— Problem to solve —
Would you please copy the part of the material below that opens with the line containing "18.1. / Vortrag zur" and closes with the line containing "Campus (250, 45)"? Copy it exactly, and only it.
----- Data to use
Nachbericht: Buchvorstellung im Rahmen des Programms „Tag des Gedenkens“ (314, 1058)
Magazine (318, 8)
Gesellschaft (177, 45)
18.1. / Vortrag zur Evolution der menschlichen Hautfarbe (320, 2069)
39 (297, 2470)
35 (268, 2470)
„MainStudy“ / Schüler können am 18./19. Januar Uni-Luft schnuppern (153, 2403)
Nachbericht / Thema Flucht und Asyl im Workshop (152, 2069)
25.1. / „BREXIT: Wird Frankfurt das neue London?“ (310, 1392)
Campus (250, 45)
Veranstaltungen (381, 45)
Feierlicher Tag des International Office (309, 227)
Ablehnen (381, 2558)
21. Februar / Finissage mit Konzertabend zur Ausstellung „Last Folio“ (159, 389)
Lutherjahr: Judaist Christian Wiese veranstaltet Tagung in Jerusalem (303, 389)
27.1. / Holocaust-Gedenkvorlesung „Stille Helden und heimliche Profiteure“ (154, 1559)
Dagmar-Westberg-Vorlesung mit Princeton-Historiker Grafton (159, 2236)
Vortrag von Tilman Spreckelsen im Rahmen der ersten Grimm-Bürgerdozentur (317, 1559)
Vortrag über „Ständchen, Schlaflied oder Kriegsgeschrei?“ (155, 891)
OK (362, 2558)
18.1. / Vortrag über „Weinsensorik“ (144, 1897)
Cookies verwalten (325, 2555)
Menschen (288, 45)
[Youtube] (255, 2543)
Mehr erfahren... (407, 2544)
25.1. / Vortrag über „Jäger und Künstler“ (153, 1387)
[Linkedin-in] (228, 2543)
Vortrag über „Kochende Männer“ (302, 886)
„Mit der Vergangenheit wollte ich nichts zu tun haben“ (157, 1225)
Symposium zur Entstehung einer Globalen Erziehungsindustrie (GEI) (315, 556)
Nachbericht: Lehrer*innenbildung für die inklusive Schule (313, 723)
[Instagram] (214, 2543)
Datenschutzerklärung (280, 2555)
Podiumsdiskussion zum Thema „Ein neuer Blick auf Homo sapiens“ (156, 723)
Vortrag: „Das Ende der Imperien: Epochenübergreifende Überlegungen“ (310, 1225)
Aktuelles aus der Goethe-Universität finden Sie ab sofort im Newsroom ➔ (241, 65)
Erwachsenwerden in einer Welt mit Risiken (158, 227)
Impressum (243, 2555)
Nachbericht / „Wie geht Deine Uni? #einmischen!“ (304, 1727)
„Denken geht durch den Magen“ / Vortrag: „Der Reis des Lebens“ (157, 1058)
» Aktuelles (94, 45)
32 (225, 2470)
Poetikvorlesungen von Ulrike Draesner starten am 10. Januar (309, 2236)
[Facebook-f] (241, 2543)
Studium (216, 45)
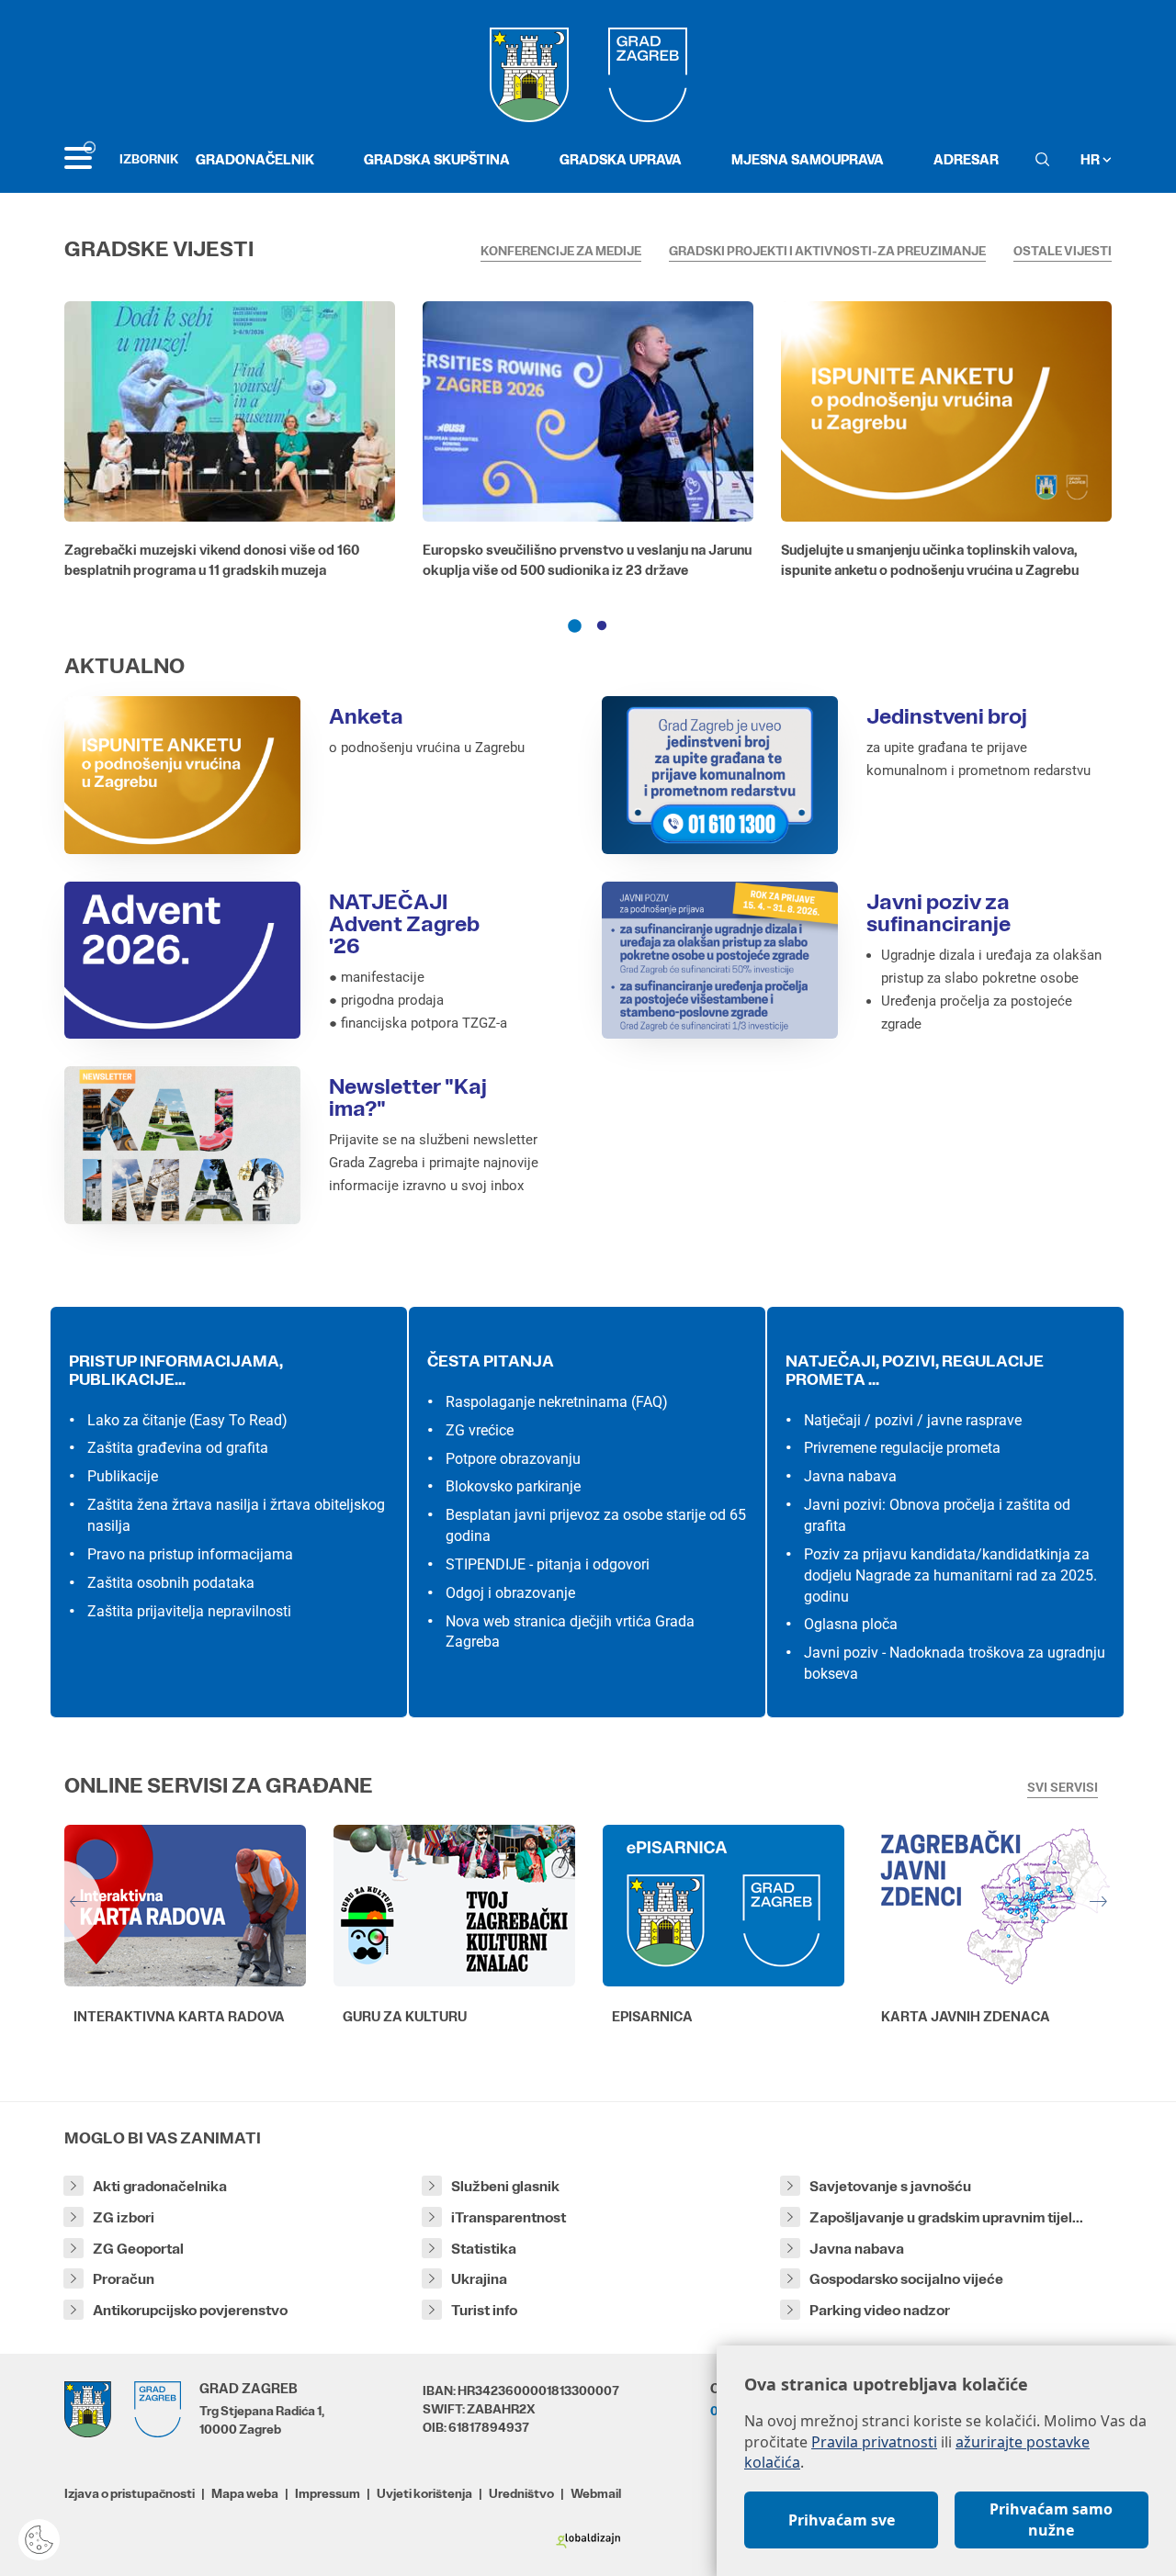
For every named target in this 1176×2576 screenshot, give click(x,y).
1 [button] (574, 626)
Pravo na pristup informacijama (190, 1554)
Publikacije (122, 1476)
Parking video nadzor (879, 2310)
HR (1091, 159)
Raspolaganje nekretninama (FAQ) (557, 1402)
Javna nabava (850, 1476)
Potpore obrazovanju (513, 1459)
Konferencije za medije (561, 250)
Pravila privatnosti (874, 2442)
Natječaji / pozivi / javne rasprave (913, 1420)
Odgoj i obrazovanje (510, 1593)
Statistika (483, 2248)
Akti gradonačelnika (160, 2186)
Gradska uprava (621, 159)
----------
— Response area —
18.1. / Vortrag zur Evolution der menschlichen Hautfarbe (320, 2069)
39 (297, 2470)
35 (268, 2470)
„MainStudy“ / Schüler können am 18./19. Januar Uni-Luft schnuppern (153, 2403)
Nachbericht / Thema Flucht und Asyl im Workshop (152, 2069)
25.1. / „BREXIT: Wird Frankfurt das neue London?“ (310, 1392)
Campus (250, 45)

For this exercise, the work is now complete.